LA DISCUSSION DE TRIPLET ET DE L’INFIRMIÈRE

            Voici qui est plus sérieux que ces folles nouvelles :

            Dans une boutique de mercerie de la rue Saint-André, où elle apporte une réquisition de « cent cinquante pipes en bois pour les blessés, » une jeune infirmière ratiocine, en un excellent français, de la guerre :

           -Nous ne vous en voulions plus depuis 1871 (c’est facile à croire). Nous aurions même désiré une alliance avec vous, en 1874 notamment. L’empereur Frédéric, c’était son rêve. Mais la Russie d’abord, puis l’Angleterre ont dirigé votre politique contre nous et nous ont forcés à vous déclarer la guerre. Encore maintenant, nous n’avons aucune haine contre la France. Mais nous combattons pour la vie…

            M. Triplet, le boulanger du quartier, était là. Il lui dit :

            -Mademoiselle, admettons que vous ayez raison, mais les Allemands ne pourront pas résister aux Français, aux Anglais, aux Russes, aux Belges. Nous sacrifierons le dernier homme et le dernier sou.

            -Si, répond-elle. Nous sommes jusqu’ici victorieux partout. La Russie ne compte plus. L’Angleterre a tout intérêt à prolonger les hostilités à cause de son commerce maritime, mais nous pouvons attendre. Songez qu’il reste en Allemagne encore maintenant autant et plus de troupes qu’il n’y en a en France. Forcément nous aurons le dessus.

           Cette opinion était à noter. C’est celle – en la déformant et grossissant d’après les cerveaux – de toute l’armée, ou plutôt celle que les officiers entrent de force dans la tête de leurs soldats, d’autant qu’eux-mêmes, comme cette intelligente fille dont j’abrège beaucoup le raisonnement serré et nourri, en sont imbus. Il n’y a pas d’opinion publique en Allemagne. Cependant, je me vois journaliste de l’autre côté du Rhin, étudiant le soir la carte et compulsant les dépêches : « Diable ! Nous devions être à Paris pour le 4 septembre, assurait le vieil Haeseler, qui a la réputation de d’y connaître. Nous devions célébrer de nouveaux Sedans….. et voilà que notre principale armée pivote autour de Reims, que tout l’effort se porte, trop tard ! vers la mer et qu’il n’est même plus question de Paris dans les communiqués. Diable ! »

            Sortie l’infirmière avec ses cent cinquante pipes, nous regardons son nom sur le bon de réquisition : « Louise Perrot. » Elle avait expliqué que sa famille avait émigré lors de la Révolution.

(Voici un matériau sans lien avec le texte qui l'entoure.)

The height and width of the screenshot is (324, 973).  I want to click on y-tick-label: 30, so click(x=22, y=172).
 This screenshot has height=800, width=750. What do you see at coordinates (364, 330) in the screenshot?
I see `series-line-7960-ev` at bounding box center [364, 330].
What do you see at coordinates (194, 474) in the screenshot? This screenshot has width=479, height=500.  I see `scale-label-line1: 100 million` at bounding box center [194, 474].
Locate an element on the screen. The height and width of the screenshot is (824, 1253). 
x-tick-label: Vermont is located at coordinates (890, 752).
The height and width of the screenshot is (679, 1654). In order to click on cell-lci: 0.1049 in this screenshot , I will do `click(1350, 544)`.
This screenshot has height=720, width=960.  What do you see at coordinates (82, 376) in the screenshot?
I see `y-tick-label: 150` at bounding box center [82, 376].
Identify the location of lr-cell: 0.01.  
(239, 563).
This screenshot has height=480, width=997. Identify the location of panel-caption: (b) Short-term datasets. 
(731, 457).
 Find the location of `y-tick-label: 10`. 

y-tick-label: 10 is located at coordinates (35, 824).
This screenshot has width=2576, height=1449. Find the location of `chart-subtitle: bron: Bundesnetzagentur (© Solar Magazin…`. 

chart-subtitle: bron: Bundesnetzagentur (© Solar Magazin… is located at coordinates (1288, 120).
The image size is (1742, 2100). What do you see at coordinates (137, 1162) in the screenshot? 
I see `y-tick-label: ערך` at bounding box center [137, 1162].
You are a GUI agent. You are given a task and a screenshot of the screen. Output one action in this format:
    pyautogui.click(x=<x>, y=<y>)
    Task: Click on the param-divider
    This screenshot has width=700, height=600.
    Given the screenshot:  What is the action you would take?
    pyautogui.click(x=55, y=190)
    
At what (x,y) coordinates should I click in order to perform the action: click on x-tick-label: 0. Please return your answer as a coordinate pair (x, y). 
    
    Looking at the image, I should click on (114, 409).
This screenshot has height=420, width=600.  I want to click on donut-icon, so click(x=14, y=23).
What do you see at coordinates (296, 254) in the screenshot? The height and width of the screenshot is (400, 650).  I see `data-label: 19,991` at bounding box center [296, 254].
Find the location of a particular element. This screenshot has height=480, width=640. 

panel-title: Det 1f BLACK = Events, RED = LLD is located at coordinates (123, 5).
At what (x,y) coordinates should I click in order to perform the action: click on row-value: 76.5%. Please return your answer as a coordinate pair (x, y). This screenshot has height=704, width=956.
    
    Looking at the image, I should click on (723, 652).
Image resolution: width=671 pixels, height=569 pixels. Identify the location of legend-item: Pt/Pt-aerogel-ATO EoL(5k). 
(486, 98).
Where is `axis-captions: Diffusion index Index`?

           -Quoi qu’il en soit, conclut Triplet, qui se servit d’une bonne vielle locution française, si ce n’est pas tout à fait une princesse, on s’aperçoit qu’elle est de condition.

LES OTAGES

            Les Allemands en reviennent à une très vieille coutume barbare, les otages. Le directeur des étapes exige que trois notables, renouvelables toutes les vingt-quatre heures, soient tenus à sa disposition. Il ne dit pas en garantie de quelle convention, puisqu’avec le droit unilatéral il ne peut en exister, mais c’est ainsi. Les députés d’abord. Il n’y en a pas… Alors, on désigne M. Desjardins, ancien député, qu’étant donné son état de santé, son fils demande à remplacer, puis M. Herbet, président du tribunal civil, et M. Allard, conseiller municipal. Ces messieurs sont installés assez confortablement au-dessus de la pharmacie Brancourt, sur la place de l’Hôtel-de-Ville, et l’on se relaie pour leur faire un quatrième au bridge. Le lendemain, il s’en présente d’autres et ainsi de suite. Quelques Saint-Quentinois, qui ne sont pas désignés et qui s’en croyaient dignes par leur situation, sont un peu vexés….. La plaisanterie ne dure, d’ailleurs, que quelques jours (du 25 septembre au 14 octobre).

           Cette continuité et cette ingéniosité dansla vexation, ainsi que le mensonge que lui reprochait déjà Velleius-Paterculus, je crois, sont qualités propres à la race germanique. Aussi en arrive-t-on –ce qui n’aurait lieu pour aucun autre envahisseur –à détester ces gens individuellement sans les connaître et simplement parce que croisés dans la rue.  Qui hésiterait, comme il m’arrive, devant le meurtre d’une mouche, verrait d’un œil sec égorger le dernier des Allemands pour en finir avec ces coups de canons aggravés de coups d’épingle.